Each line from the one containing "The height and width of the screenshot is (819, 1456)." onward, through the end of the entries, is to be transcribed exactly; nothing else is to be included.

======== Records supplied

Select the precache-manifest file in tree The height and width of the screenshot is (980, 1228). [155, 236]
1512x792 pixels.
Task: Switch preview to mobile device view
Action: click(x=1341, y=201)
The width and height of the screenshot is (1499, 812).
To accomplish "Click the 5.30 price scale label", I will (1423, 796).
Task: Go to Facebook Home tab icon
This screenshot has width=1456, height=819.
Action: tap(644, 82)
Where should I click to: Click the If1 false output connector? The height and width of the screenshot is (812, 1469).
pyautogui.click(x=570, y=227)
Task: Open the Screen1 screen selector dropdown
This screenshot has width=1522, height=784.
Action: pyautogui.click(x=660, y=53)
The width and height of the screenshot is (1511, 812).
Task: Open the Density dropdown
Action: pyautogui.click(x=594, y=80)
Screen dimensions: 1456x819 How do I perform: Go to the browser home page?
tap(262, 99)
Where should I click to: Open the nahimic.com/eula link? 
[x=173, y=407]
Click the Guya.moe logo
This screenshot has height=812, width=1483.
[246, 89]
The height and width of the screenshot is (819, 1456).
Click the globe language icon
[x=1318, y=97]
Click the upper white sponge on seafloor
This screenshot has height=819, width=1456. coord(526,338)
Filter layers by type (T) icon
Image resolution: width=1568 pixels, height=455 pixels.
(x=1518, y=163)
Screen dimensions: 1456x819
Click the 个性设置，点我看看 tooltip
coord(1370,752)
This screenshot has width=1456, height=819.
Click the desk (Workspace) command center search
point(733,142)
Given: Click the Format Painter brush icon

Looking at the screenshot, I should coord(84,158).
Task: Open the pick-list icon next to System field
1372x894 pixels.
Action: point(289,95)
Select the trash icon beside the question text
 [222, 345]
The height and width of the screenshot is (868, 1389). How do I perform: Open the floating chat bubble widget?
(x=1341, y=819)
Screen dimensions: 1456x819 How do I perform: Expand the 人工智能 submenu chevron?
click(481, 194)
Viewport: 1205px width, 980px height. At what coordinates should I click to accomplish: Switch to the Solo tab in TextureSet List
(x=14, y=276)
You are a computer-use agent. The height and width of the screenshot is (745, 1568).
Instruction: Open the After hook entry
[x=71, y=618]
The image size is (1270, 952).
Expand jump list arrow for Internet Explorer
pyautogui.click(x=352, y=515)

================

■ **Result of the exercise**:
The height and width of the screenshot is (819, 1456).
Click the globe language icon
[x=1318, y=97]
Click the upper white sponge on seafloor
This screenshot has height=819, width=1456. coord(526,338)
Filter layers by type (T) icon
Image resolution: width=1568 pixels, height=455 pixels.
(x=1518, y=163)
Screen dimensions: 1456x819
Click the 个性设置，点我看看 tooltip
coord(1370,752)
This screenshot has width=1456, height=819.
Click the desk (Workspace) command center search
point(733,142)
Given: Click the Format Painter brush icon

Looking at the screenshot, I should coord(84,158).
Task: Open the pick-list icon next to System field
1372x894 pixels.
Action: point(289,95)
Select the trash icon beside the question text
 [222, 345]
The height and width of the screenshot is (868, 1389). How do I perform: Open the floating chat bubble widget?
(x=1341, y=819)
Screen dimensions: 1456x819 How do I perform: Expand the 人工智能 submenu chevron?
click(481, 194)
Viewport: 1205px width, 980px height. At what coordinates should I click to accomplish: Switch to the Solo tab in TextureSet List
(x=14, y=276)
You are a computer-use agent. The height and width of the screenshot is (745, 1568).
Instruction: Open the After hook entry
[x=71, y=618]
The image size is (1270, 952).
Expand jump list arrow for Internet Explorer
pyautogui.click(x=352, y=515)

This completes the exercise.